There are mentions through the book that something terrible happened to Mr. Dutton, and his story is told piecemeal in Elizabeth’s flashbacks. He was a well-loved teacher, so his tragedy hit the student body hard. But Elizabeth and three of her friends were stunned that the school covered up what really happened.
Now, twenty years later, Elizabeth has returned to Seaton as an English teacher. Mr. Dutton’s shadow looms large, but eventually Elizabeth finds her footing. One of her students, a girl named Satchel Paige, seems aloof, but Elizabeth learns of her troubled family background, and they eventually form a relationship.

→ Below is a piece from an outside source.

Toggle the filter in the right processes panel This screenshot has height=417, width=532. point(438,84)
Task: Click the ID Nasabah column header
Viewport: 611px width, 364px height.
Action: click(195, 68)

Elizabeth speaks often of what she calls “moments of being.” She borrowed the phrase from Virginia Woolf, who described them as “a sudden shock, a welcome shock, in which she sensed something beyond the visible, or, as she wrote, the shock ‘is or will become a revelation of some order; it is a token of some real thing behind appearances.'” Elizabeth felt those moments were God manifesting Himself or trying to get our attention, and she even wrote a paper on that premise. But she knew Virginia didn’t believe in God. And she was sad to discover that Mr. Dutton didn’t, either, though he gave her an A on her paper.
Satchell progresses well until a crisis at home affects both herself and Elizabeth.

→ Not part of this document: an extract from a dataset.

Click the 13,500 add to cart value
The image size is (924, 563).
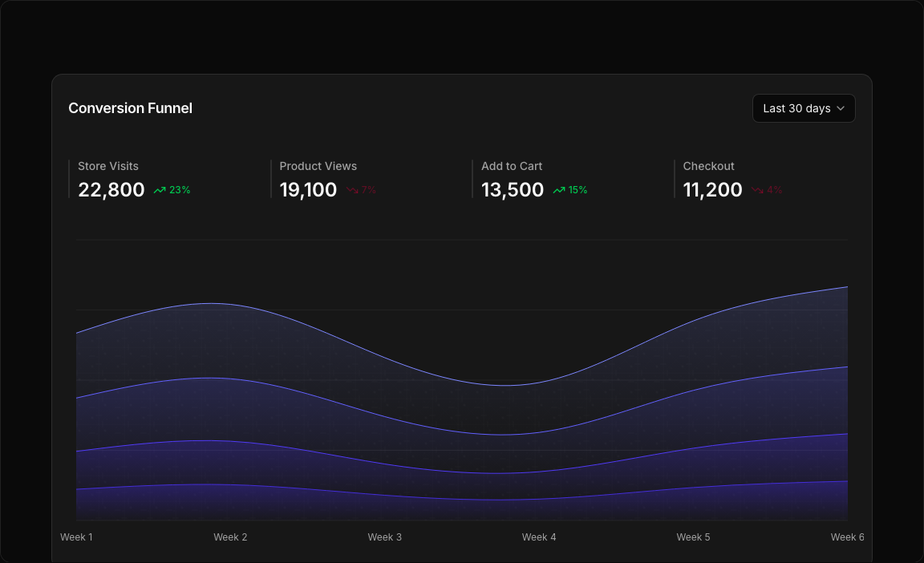pos(513,190)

I feel I am not doing justice to this story: there’s so much I can’t say because I don’t want to spoil it. But I loved this book.
For one thing, I loved the era. Elizabeth graduated a couple of years behind me, so all the 70s references were familiar and nostalgic to me.
Then I identified very much with Elizabeth as the bookish “Jesus freak” (as some Christians were called then) introverted A student.
I loved the threads of “moments of being” throughout the novel as well as the thread of invisibility. Both Elizabeth and Satchell had felt invisible for different reasons. Elizabeth brought up Jesus’s calling of Nathanael, seeing him when he thought he was alone under a fig tree. I liked the truth that sometimes God uses us in ways we never knew until much later.
Overall, it’s a beautiful, redemptive story. It’s one of my favorites of Ann’s. I hope you’ll read it and tell me what you think.
(Sharing with Booknificent, Carole’s Books You Loved)
Adding this one to my “to read” list; I think I’d like it for many of the same reasons you did. I too struggle sometimes to write a review that does a book justice without revealing too much. Some books are difficult to capture without actually reading them!
Beautiful cover!
This sounds good. I don’t think I’ve read this author before.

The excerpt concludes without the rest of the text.